O QUE FAZER: Transcreva palavra por palavra, do início ao fim, o texto abaixo sobre a imunidade tributária das entidades filantrópicas.

Controvérsia acerca da imunidade tributária das entidades filantrópicas

Prescreve o § 7º do art. 195 da CF:

“§ 7º São isentas de contribuição para a seguridade social as entidades beneficentes de assistência social que atendam às exigências estabelecidas em lei”.

A imperfeição técnica redacional tem gerado dúvidas, tanto na doutrina, quanto na jurisprudência.

Para os agentes do fisco o preceito constitucional estaria cuidando de uma isenção, porque a Lei nº 8.212/91, em seu artigo 55 traça os requisitos para a fruição da isenção dessas entidades beneficentes.

Deve-se afastar, desde logo, a interpretação de baixo para cima. O texto constitucional deve ser interpretado de conformidade com o conjunto de normas constitucionais privilegiando os princípios expressos e implícitos.

Trata-se de entidades beneficentes que integram o chamado terceiro setor, isto é, aquelas que figuram entre o poder público e o setor privado, secundando a ação do Estado no campo assistencial. Apesar da distinção terminológica, essas entidades beneficentes são as mesmas instituições de assistência social referidas no art. 150, VI, c da CF, beneficiárias de imunidade tributária, por desempenharem atividades cabentes entre as finalidades e obrigações do Estado. Trata-se, sem dúvida de caso de imunidade.

No Judiciário, ao menos, não há mais dúvida de que o texto constitucional refere-se à imunidade e não à isenção. Contudo, a Corte Suprema ainda não decidiu definitivamente quanto à natureza da lei referida na parte final daquele parágrafo 7º (Adins ns. 1902 e 2028).

Em sede de medida cautelar o STF entendeu que seria aplicável apenas o art. 14 do CTN, que estabelece os requisitos para a fruição da imunidade tributária. No mérito, contudo, há voto divergente no sentido de que o § 7º refere-se à lei ordinária, porque quando se tratar de lei complementar o texto é sempre expresso nesse sentido.

DADOS APRESENTADOS:
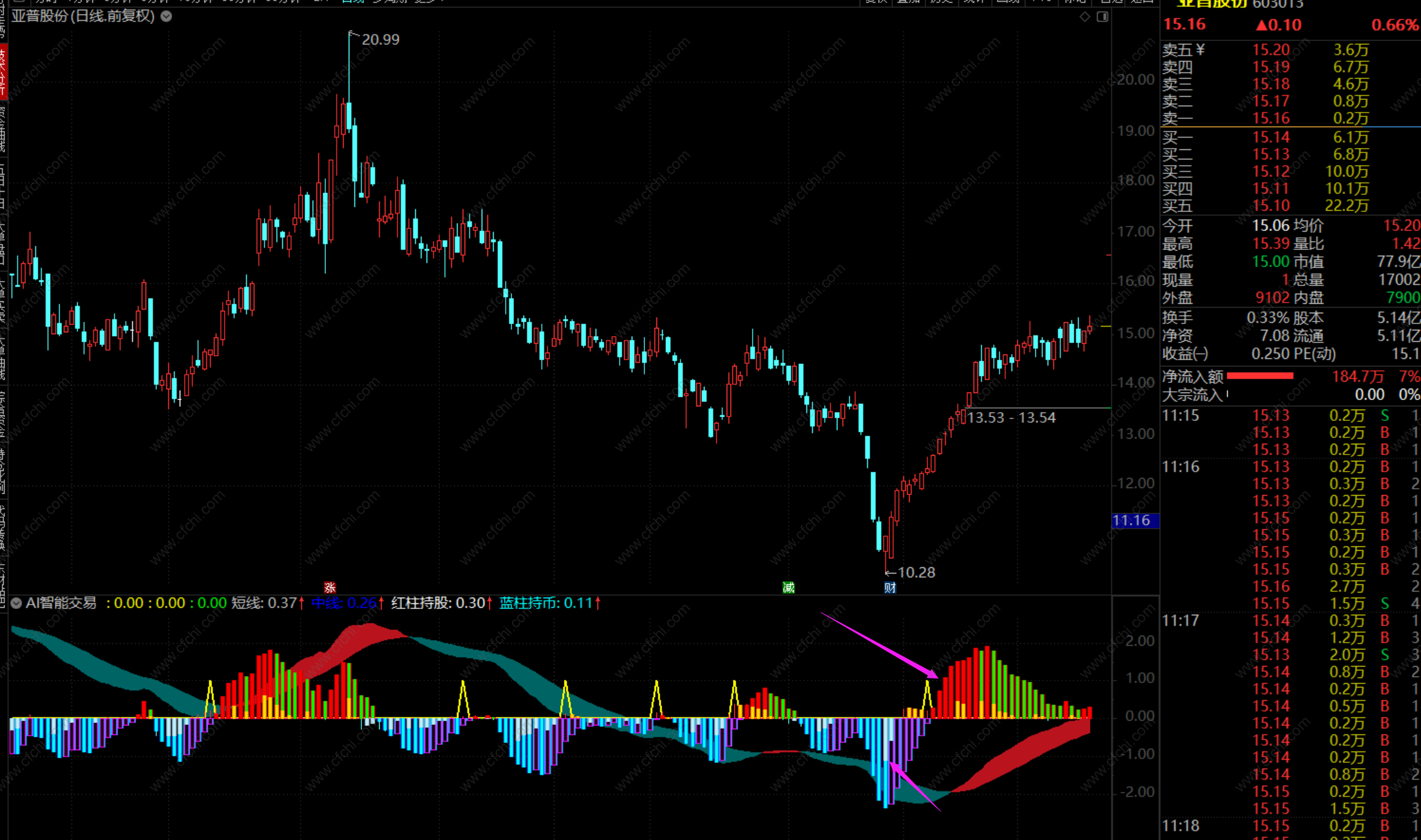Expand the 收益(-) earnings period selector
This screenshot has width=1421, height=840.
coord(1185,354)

RESPOSTA:
Controvérsia acerca da imunidade tributária das entidades filantrópicas

Prescreve o § 7º do art. 195 da CF:

“§ 7º São isentas de contribuição para a seguridade social as entidades beneficentes de assistência social que atendam às exigências estabelecidas em lei”.

A imperfeição técnica redacional tem gerado dúvidas, tanto na doutrina, quanto na jurisprudência.

Para os agentes do fisco o preceito constitucional estaria cuidando de uma isenção, porque a Lei nº 8.212/91, em seu artigo 55 traça os requisitos para a fruição da isenção dessas entidades beneficentes.

Deve-se afastar, desde logo, a interpretação de baixo para cima. O texto constitucional deve ser interpretado de conformidade com o conjunto de normas constitucionais privilegiando os princípios expressos e implícitos.

Trata-se de entidades beneficentes que integram o chamado terceiro setor, isto é, aquelas que figuram entre o poder público e o setor privado, secundando a ação do Estado no campo assistencial. Apesar da distinção terminológica, essas entidades beneficentes são as mesmas instituições de assistência social referidas no art. 150, VI, c da CF, beneficiárias de imunidade tributária, por desempenharem atividades cabentes entre as finalidades e obrigações do Estado. Trata-se, sem dúvida de caso de imunidade.

No Judiciário, ao menos, não há mais dúvida de que o texto constitucional refere-se à imunidade e não à isenção. Contudo, a Corte Suprema ainda não decidiu definitivamente quanto à natureza da lei referida na parte final daquele parágrafo 7º (Adins ns. 1902 e 2028).

Em sede de medida cautelar o STF entendeu que seria aplicável apenas o art. 14 do CTN, que estabelece os requisitos para a fruição da imunidade tributária. No mérito, contudo, há voto divergente no sentido de que o § 7º refere-se à lei ordinária, porque quando se tratar de lei complementar o texto é sempre expresso nesse sentido.